WORK TO BE COMPLETED - Copy out the entire text on Cassandra primary keys word for word, keeping every line, symbol, and bit of code unchanged.

TEXT SEGMENT -
Cassandra Primary Key = ((Partitioning Key), Clustering Key): A simple explanation

Cassandra primary key (a unique identifier for a row) is made up of two parts – 1) one or more partitioning columns and 2) zero or more clustering columns.

To search a table without any indexes, all partitioning columns must be provided to avoid error message: Cannot execute this query as it might involve data filtering and thus may have unpredictable performance. If you want to execute this query despite the performance unpredictability, use ALLOW FILTERING

What this error means is that searching without all partitioning key columns, the query cannot locate one-and-only-one node where the result exists. Let’s create a sample table with a primary key composed of two-column partitioning key and zero-column clustering key to understand this better:

cqlsh:test> create table if not exists test.testCompositePartitionKey (
k1 text,
k2 text,
c1 text,
c2 text,
primary key ((k1, k2)) );

cqlsh:test> insert into test.testCompositePartitionKey (k1, k2, c1, c2) values (‘k1-1’, ‘k2-1’, ‘c1-1’, ‘c2-1’);

cqlsh:test> select * from test.testCompositePartitionKey where k1 = ‘k1-1’;

InvalidRequest: Error from server: code=2200 [Invalid query] message=”Cannot execute this query as it might involve data filtering and thus may have unpredictable performance. If you want to execute this query despite the performance unpredictability, use ALLOW FILTERING”

GIVEN DATA -
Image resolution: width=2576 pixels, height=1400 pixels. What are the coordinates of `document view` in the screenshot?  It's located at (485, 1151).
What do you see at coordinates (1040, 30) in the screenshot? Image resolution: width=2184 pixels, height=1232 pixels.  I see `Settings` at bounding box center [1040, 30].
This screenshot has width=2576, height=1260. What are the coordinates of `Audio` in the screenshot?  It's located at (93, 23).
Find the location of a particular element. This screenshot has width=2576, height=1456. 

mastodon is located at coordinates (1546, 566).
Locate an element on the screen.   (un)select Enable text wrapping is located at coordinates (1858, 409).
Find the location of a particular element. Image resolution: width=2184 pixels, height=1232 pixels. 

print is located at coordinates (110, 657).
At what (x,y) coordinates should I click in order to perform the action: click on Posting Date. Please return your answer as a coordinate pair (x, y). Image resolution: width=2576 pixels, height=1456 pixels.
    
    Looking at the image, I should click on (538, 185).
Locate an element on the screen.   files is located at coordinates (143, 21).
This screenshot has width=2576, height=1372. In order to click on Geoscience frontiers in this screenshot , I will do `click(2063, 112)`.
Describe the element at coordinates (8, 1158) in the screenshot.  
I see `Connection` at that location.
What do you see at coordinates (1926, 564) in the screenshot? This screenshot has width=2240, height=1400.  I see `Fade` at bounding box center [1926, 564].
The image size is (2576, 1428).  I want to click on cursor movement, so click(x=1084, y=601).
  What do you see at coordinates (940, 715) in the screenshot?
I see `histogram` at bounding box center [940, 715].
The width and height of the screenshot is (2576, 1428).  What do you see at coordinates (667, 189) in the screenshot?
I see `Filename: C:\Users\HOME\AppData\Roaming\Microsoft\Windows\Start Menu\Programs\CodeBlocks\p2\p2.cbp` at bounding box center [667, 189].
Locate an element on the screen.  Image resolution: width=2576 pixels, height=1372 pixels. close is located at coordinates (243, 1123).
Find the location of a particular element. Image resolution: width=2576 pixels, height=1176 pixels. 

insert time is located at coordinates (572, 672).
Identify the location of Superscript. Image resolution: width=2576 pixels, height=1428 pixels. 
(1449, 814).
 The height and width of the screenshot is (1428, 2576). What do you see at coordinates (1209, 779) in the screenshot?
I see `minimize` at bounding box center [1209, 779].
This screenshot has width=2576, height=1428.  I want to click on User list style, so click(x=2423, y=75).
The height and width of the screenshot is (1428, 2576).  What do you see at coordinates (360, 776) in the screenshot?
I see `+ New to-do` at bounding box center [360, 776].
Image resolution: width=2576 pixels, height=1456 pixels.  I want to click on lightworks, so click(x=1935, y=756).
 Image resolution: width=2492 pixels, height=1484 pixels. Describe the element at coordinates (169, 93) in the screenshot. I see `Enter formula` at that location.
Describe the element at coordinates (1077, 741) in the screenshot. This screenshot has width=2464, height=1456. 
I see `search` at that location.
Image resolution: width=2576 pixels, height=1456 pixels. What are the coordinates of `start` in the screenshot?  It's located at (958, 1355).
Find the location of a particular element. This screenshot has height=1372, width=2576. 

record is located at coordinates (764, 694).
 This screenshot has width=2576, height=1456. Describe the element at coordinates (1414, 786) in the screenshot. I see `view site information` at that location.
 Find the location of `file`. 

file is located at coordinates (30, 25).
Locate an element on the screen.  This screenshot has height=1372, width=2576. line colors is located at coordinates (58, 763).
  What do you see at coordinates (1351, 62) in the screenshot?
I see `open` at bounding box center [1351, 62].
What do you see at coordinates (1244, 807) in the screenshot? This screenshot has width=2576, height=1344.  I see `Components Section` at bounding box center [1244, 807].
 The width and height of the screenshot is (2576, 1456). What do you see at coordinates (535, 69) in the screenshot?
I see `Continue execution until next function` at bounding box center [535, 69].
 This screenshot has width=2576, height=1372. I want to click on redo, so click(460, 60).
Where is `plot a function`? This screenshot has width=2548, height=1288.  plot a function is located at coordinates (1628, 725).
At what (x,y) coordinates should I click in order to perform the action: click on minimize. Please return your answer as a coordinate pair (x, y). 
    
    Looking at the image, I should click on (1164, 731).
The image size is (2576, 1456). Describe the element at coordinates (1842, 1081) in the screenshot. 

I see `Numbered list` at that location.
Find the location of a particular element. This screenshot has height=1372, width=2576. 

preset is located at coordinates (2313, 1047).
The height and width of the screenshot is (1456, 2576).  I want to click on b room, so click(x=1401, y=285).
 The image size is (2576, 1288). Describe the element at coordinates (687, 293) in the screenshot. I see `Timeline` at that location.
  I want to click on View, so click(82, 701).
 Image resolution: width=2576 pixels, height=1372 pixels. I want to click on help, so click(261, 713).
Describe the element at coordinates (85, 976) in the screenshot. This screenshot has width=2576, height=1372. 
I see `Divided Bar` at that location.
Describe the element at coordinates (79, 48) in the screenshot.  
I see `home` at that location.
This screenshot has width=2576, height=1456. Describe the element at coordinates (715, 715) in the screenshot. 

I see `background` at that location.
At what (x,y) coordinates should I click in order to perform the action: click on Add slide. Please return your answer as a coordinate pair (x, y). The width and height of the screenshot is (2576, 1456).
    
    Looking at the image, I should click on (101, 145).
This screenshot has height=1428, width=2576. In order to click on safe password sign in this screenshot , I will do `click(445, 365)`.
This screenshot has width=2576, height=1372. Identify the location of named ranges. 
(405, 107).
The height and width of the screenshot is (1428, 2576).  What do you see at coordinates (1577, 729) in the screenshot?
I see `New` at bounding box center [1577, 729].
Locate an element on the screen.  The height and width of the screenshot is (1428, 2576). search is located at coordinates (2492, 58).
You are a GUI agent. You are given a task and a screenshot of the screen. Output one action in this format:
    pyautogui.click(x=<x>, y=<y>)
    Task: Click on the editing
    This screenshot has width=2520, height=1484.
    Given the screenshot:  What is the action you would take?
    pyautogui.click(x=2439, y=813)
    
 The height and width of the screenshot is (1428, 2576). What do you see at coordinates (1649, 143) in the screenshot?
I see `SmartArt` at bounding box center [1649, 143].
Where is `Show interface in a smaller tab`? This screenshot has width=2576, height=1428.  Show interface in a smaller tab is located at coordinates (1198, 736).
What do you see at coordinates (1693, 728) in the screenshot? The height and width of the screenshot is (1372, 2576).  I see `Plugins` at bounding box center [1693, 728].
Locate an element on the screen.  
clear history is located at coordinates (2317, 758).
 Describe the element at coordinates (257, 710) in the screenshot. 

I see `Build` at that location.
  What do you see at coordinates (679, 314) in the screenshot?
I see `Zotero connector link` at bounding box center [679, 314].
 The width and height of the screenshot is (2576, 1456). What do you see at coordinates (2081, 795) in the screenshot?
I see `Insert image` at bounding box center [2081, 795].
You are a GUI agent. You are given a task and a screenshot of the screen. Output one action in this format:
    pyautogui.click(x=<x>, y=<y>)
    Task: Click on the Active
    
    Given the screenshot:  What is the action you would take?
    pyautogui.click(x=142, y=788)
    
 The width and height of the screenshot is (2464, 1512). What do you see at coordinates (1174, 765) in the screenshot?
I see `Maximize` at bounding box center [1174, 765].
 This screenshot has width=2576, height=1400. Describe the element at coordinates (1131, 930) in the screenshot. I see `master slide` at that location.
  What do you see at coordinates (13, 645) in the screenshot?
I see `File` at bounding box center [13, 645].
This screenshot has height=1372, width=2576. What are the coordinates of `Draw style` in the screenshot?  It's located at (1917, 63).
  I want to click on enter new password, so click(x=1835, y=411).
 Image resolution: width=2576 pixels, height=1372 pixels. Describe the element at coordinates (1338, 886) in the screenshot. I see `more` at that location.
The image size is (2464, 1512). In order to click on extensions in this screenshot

YOUR SOLUTION -
Cassandra Primary Key = ((Partitioning Key), Clustering Key): A simple explanation

Cassandra primary key (a unique identifier for a row) is made up of two parts – 1) one or more partitioning columns and 2) zero or more clustering columns.

To search a table without any indexes, all partitioning columns must be provided to avoid error message: Cannot execute this query as it might involve data filtering and thus may have unpredictable performance. If you want to execute this query despite the performance unpredictability, use ALLOW FILTERING

What this error means is that searching without all partitioning key columns, the query cannot locate one-and-only-one node where the result exists. Let’s create a sample table with a primary key composed of two-column partitioning key and zero-column clustering key to understand this better:

cqlsh:test> create table if not exists test.testCompositePartitionKey (
k1 text,
k2 text,
c1 text,
c2 text,
primary key ((k1, k2)) );

cqlsh:test> insert into test.testCompositePartitionKey (k1, k2, c1, c2) values (‘k1-1’, ‘k2-1’, ‘c1-1’, ‘c2-1’);

cqlsh:test> select * from test.testCompositePartitionKey where k1 = ‘k1-1’;

InvalidRequest: Error from server: code=2200 [Invalid query] message=”Cannot execute this query as it might involve data filtering and thus may have unpredictable performance. If you want to execute this query despite the performance unpredictability, use ALLOW FILTERING”